O mercado correu para ajustar as apostas sobre o caminho da taxa por lá, e agora a probabilidade indica junho como o momento em que a fumaça finalmente revelará o início da queda dos juros neste ano. Por lá, os juros estão sendo mantidos na faixa entre 3,50% e 3,75% ao ano.
Pelo menos é isso que indicam os dados compilados pelo CME Group.
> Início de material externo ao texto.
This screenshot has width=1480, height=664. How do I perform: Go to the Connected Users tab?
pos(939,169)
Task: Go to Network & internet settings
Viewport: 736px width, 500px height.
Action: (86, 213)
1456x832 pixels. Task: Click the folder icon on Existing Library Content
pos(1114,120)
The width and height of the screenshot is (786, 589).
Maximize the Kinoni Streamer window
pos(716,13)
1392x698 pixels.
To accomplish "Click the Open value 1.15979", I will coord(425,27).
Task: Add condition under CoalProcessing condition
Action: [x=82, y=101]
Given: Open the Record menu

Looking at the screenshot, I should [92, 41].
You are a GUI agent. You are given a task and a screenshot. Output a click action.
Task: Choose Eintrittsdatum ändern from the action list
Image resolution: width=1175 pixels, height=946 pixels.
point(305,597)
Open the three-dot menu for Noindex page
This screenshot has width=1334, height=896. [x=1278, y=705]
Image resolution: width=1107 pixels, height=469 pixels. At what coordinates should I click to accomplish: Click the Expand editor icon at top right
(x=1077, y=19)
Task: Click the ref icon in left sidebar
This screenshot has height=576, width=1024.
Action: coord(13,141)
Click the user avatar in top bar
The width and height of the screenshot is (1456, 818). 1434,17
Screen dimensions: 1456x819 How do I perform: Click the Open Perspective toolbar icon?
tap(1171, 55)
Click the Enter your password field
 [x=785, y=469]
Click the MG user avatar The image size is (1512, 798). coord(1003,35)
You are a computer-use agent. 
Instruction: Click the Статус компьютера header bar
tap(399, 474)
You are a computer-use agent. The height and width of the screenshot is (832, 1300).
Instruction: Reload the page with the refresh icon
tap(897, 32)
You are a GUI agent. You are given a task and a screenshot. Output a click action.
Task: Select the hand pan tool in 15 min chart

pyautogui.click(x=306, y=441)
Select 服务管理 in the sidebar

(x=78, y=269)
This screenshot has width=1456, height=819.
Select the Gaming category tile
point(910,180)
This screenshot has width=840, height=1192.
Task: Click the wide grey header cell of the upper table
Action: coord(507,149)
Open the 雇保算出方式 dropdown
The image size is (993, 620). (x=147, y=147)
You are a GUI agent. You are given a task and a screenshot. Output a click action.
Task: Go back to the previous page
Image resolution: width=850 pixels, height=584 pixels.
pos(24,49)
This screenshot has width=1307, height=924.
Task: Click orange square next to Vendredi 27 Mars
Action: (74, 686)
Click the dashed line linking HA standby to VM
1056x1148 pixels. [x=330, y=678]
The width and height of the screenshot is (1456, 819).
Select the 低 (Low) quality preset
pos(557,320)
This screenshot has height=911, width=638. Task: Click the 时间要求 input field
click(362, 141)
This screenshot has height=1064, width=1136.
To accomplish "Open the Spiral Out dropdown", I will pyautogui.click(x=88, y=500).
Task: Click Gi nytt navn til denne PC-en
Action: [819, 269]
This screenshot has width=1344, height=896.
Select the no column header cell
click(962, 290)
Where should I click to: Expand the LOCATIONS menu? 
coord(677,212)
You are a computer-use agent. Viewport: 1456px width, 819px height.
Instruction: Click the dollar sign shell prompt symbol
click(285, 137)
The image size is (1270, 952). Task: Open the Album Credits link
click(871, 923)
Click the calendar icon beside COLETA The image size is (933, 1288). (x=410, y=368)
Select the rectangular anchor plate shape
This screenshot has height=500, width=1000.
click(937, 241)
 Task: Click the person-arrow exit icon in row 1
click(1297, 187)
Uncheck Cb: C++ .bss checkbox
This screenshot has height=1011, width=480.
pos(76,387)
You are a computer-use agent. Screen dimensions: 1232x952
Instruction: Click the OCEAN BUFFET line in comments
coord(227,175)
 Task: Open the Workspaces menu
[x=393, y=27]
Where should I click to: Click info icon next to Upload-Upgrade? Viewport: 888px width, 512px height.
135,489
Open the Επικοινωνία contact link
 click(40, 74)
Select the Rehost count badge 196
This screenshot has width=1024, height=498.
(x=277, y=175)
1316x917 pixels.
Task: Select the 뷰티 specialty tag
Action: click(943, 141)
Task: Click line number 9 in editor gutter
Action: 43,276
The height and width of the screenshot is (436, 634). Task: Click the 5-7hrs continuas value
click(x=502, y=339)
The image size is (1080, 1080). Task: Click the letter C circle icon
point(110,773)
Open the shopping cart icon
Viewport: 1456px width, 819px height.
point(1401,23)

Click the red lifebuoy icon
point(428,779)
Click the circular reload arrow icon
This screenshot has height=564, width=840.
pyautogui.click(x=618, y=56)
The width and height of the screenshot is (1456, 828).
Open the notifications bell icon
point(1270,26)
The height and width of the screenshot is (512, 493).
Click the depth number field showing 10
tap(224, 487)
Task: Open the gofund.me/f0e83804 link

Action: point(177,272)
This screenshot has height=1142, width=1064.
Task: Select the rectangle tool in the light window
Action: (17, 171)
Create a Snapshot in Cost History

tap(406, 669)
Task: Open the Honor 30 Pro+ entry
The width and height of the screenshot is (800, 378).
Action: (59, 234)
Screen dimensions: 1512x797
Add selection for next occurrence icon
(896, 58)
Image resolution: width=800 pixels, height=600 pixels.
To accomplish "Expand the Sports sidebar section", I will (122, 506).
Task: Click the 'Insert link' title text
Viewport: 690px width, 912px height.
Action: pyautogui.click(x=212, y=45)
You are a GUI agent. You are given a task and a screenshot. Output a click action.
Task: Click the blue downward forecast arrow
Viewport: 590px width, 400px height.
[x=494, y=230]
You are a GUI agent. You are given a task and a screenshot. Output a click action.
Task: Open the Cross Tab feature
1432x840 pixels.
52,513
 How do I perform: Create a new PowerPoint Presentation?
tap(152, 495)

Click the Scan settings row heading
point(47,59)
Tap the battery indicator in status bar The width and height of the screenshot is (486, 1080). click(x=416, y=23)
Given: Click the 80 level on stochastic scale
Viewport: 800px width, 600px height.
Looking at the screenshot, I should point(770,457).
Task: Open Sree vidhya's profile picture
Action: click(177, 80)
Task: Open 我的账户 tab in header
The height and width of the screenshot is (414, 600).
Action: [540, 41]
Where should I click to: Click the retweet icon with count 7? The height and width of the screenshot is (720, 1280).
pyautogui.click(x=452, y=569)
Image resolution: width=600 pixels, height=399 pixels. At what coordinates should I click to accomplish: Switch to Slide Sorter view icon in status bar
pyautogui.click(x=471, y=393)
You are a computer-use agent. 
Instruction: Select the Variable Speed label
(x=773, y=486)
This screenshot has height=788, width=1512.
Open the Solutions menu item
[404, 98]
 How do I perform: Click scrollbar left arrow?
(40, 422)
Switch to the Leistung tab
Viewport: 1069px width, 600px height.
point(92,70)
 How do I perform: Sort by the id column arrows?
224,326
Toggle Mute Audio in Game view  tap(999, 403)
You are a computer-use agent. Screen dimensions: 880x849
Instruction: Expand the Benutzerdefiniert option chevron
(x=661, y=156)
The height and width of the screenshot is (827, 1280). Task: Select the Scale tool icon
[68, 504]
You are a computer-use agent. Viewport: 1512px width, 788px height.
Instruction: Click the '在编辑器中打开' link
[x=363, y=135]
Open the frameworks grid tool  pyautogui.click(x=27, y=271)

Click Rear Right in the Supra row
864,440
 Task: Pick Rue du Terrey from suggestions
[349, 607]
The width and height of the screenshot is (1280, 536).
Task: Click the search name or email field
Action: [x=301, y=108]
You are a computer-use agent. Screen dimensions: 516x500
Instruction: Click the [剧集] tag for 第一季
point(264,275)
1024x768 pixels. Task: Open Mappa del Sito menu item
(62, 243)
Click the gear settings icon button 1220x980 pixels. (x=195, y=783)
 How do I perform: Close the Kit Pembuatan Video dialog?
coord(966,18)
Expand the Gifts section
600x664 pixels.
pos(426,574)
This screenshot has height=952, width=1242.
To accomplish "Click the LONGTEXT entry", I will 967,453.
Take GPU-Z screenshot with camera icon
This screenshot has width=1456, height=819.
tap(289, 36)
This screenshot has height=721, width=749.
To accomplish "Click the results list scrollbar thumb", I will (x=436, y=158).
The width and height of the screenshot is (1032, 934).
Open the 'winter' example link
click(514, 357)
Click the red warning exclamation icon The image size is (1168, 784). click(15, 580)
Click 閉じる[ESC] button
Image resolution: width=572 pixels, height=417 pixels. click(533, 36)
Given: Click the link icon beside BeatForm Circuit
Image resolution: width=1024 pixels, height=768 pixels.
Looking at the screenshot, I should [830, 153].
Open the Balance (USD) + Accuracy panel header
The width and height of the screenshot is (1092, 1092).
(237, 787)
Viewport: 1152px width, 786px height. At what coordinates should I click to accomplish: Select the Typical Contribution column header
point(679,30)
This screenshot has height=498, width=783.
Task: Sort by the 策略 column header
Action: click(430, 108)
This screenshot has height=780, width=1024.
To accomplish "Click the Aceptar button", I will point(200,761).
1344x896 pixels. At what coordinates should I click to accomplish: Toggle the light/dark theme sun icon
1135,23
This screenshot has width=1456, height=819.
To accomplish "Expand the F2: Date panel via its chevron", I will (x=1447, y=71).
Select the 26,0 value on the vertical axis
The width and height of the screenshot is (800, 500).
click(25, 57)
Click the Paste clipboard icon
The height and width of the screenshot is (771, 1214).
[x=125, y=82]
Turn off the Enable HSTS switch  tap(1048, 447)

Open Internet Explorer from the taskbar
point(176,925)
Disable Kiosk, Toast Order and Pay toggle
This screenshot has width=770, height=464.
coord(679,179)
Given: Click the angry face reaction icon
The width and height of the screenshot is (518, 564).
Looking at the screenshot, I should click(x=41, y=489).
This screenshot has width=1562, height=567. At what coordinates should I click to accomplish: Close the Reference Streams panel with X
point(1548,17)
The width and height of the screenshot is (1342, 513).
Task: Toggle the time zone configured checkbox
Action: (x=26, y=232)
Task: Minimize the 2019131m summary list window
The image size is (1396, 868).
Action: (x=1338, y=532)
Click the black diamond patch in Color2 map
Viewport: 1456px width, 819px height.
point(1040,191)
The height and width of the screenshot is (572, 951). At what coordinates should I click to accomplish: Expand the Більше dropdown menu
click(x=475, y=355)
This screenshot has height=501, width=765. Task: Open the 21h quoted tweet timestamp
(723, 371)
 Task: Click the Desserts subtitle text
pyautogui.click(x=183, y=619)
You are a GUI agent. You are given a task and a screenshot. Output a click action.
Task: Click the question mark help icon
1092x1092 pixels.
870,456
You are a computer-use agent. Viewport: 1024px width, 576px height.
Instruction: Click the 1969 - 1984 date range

A ferramenta FedWatch mostra que o mercado manteve junho como o mês mais provável para a retomada do ciclo de afrouxamento monetário nos EUA, após as leituras divergentes do Produto Interno Bruto (PIB) do quarto trimestre de 2025 e do índice de preços para gastos pessoais (PCE, na sigla em inglês) de dezembro.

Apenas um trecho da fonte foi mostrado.